The need for adopting this doctrine
The following are four concepts that explain why evidence obtained by atrocious means should not be admitted: The first is the dependability principle, which requires that evidence be admitted exclusively on the basis of its reliability. Threats, inducements, and torture are likely to produce unreliable statements. The teens’ unreliable claims in the Central Park Jogger Case are a perfect example of this.
The second is that throughout the investigative stage, the disciplinary principle encourages the court to prohibit inappropriate behavior. Courts can use their authority to refuse to admit such evidence, effectively rendering these techniques obsolete.
The Protective Principle protects the rights and liberties of individuals. This approach is endorsed by the Rome Statute, which declares evidence gathered by force or torture to be invalid. Despite the fact that India is not a signatory to the Convention, these principles have a significant impact on criminal trials.
The fourth principle is the Judicial Integrity Principle, which urges courts to avoid engaging in improper activity by refusing to accept contaminated evidence. The fact that our courts continue to give relevancy precedence over procurement methods shatters our faith in the courts to uphold a fair process established to defend fundamental rights.
Let us be aware that the application of this concept may result in the release of the guilty. However, it is critical to balance the rights of the accused with the rights of public safety. Even the 1st Law Commission Report stated that the police are abusing their position to acquire statements or evidence.
People in India are frequently unaware of their legal rights, making them vulnerable to police brutality, abuse, and arbitrary arrest. During court cases, it becomes even more critical to wean out such evidence.
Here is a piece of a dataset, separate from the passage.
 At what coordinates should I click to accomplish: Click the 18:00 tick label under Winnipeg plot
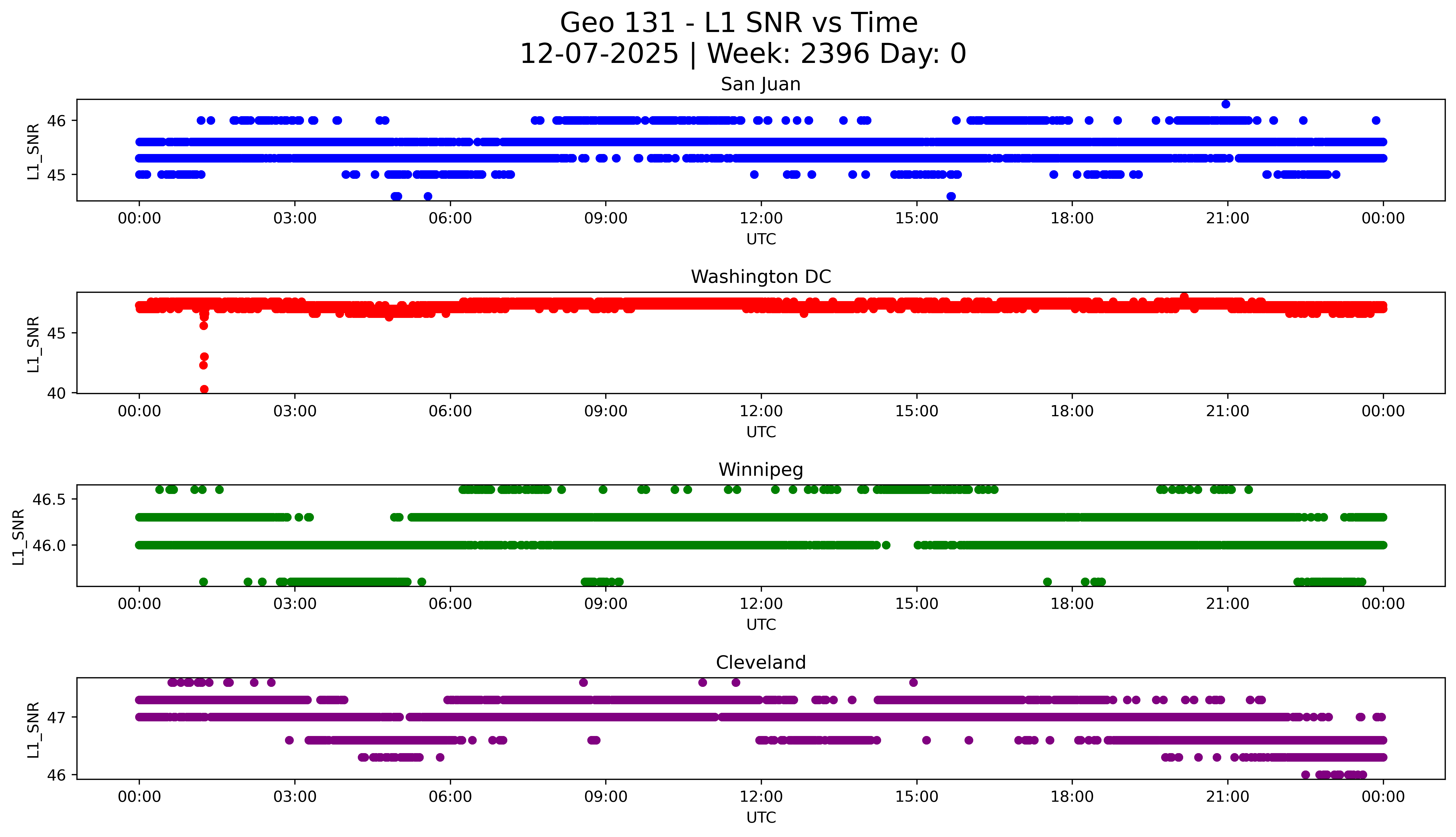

In view of the Puttaswamy decision, the current statute must be changed. Even English courts are starting to seek a balance between the accused’s rights and the negative consequences of infringing on fundamental rights like privacy and liberty.
The courts now have complete discretion in deciding whether or not to admit evidence under Section 5 of the Indian Evidence Act by assessing it against Article 21 of the Constitution. According to the 94th Law Commission Report, greater emphasis on human rights, as well as the expansion of Article 21, make it necessary to rethink this doctrine into the present statute. Furthermore, a law must be enacted that ensures the public that their civil freedoms will be respected at all times. Wiretapping and illegal seizures are infringing on human dignity and societal values, which are so important in a proper criminal justice system.
Thus, it is argued that admitting illegally obtained evidence would not only deny the accused a fair trial but would also effectively condone the investigation agencies’ illegal activities, which would be a violation of the due process model’s essential principles. Allowing the state to get away with illegal conduct has a lot of room for abuse, and it gives the investigative agencies unlimited impunity. In its most basic form, the Fruit of the Poisonous Tree theory prohibits investigating agencies from breaking the law or infringing on people’s rights in their pursuit of evidence. Furthermore, under Article 21 of the Constitution, privacy, and dignity are regarded as “inherent in a human being.” As a result, investigative organizations cannot be allowed to violate an individual’s rights in order to get evidence or a conviction. There is a strong need to pass legislation prohibiting the use of all illegally obtained evidence. Other than that, with the privacy decision in place, Section 5 of the Act, with Article 20 prohibiting self-incrimination and Article 21 related to the right to privacy, is crystal obvious. As a result, the Fruit of the Poisonous Tree theory provides a better way to deal with evidence collected illegally.